• Exercise prompt: All of the data below needs to be set down once more, exactly as written.

◇ ◇ ◇ ◇ ◇

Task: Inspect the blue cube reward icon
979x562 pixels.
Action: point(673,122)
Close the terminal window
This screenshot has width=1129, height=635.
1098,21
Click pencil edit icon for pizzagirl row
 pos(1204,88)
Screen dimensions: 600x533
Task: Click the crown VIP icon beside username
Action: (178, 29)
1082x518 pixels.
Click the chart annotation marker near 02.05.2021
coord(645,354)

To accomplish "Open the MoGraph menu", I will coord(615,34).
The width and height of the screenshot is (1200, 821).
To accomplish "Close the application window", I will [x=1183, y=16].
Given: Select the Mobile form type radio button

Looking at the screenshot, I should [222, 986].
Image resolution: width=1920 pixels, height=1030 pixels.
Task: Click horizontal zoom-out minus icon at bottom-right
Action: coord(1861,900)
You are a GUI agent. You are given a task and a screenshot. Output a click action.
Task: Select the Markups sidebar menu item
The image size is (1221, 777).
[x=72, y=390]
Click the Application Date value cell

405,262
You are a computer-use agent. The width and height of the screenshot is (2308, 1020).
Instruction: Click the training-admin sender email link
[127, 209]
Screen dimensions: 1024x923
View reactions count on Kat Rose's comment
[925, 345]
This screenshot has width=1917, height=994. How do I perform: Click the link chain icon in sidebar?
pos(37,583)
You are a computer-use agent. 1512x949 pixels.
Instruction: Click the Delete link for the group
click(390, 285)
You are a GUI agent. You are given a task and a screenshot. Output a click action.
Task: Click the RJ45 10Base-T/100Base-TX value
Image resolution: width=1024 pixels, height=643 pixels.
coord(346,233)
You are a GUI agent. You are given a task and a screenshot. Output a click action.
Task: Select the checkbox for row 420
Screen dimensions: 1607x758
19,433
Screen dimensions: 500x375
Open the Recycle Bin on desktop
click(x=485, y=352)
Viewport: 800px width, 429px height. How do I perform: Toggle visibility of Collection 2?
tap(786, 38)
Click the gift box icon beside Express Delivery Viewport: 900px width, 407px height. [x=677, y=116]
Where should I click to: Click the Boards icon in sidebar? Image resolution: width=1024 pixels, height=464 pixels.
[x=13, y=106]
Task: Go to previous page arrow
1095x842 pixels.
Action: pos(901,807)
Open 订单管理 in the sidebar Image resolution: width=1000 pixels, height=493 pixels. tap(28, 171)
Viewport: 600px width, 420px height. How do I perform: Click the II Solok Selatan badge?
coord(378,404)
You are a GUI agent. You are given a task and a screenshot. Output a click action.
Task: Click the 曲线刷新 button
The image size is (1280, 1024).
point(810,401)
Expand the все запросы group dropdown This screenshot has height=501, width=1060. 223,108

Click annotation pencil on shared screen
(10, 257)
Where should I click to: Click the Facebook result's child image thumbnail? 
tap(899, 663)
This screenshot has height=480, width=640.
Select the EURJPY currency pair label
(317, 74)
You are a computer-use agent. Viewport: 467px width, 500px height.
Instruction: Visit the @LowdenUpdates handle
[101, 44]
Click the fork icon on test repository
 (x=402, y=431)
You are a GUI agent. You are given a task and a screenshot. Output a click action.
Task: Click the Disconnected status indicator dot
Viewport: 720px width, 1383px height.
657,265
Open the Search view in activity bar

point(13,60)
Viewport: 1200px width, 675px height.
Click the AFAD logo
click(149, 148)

◇ ◇ ◇ ◇ ◇

• Reply:
Task: Inspect the blue cube reward icon
979x562 pixels.
Action: point(673,122)
Close the terminal window
This screenshot has width=1129, height=635.
1098,21
Click pencil edit icon for pizzagirl row
 pos(1204,88)
Screen dimensions: 600x533
Task: Click the crown VIP icon beside username
Action: (178, 29)
1082x518 pixels.
Click the chart annotation marker near 02.05.2021
coord(645,354)

To accomplish "Open the MoGraph menu", I will coord(615,34).
The width and height of the screenshot is (1200, 821).
To accomplish "Close the application window", I will [x=1183, y=16].
Given: Select the Mobile form type radio button

Looking at the screenshot, I should [222, 986].
Image resolution: width=1920 pixels, height=1030 pixels.
Task: Click horizontal zoom-out minus icon at bottom-right
Action: coord(1861,900)
You are a GUI agent. You are given a task and a screenshot. Output a click action.
Task: Select the Markups sidebar menu item
The image size is (1221, 777).
[x=72, y=390]
Click the Application Date value cell

405,262
You are a computer-use agent. The width and height of the screenshot is (2308, 1020).
Instruction: Click the training-admin sender email link
[127, 209]
Screen dimensions: 1024x923
View reactions count on Kat Rose's comment
[925, 345]
This screenshot has width=1917, height=994. How do I perform: Click the link chain icon in sidebar?
pos(37,583)
You are a computer-use agent. 1512x949 pixels.
Instruction: Click the Delete link for the group
click(390, 285)
You are a GUI agent. You are given a task and a screenshot. Output a click action.
Task: Click the RJ45 10Base-T/100Base-TX value
Image resolution: width=1024 pixels, height=643 pixels.
coord(346,233)
You are a GUI agent. You are given a task and a screenshot. Output a click action.
Task: Select the checkbox for row 420
Screen dimensions: 1607x758
19,433
Screen dimensions: 500x375
Open the Recycle Bin on desktop
click(x=485, y=352)
Viewport: 800px width, 429px height. How do I perform: Toggle visibility of Collection 2?
tap(786, 38)
Click the gift box icon beside Express Delivery Viewport: 900px width, 407px height. [x=677, y=116]
Where should I click to: Click the Boards icon in sidebar? Image resolution: width=1024 pixels, height=464 pixels.
[x=13, y=106]
Task: Go to previous page arrow
1095x842 pixels.
Action: pos(901,807)
Open 订单管理 in the sidebar Image resolution: width=1000 pixels, height=493 pixels. tap(28, 171)
Viewport: 600px width, 420px height. How do I perform: Click the II Solok Selatan badge?
coord(378,404)
You are a GUI agent. You are given a task and a screenshot. Output a click action.
Task: Click the 曲线刷新 button
The image size is (1280, 1024).
point(810,401)
Expand the все запросы group dropdown This screenshot has height=501, width=1060. 223,108

Click annotation pencil on shared screen
(10, 257)
Where should I click to: Click the Facebook result's child image thumbnail? 
tap(899, 663)
This screenshot has height=480, width=640.
Select the EURJPY currency pair label
(317, 74)
You are a computer-use agent. Viewport: 467px width, 500px height.
Instruction: Visit the @LowdenUpdates handle
[101, 44]
Click the fork icon on test repository
 (x=402, y=431)
You are a GUI agent. You are given a task and a screenshot. Output a click action.
Task: Click the Disconnected status indicator dot
Viewport: 720px width, 1383px height.
657,265
Open the Search view in activity bar

point(13,60)
Viewport: 1200px width, 675px height.
Click the AFAD logo
click(149, 148)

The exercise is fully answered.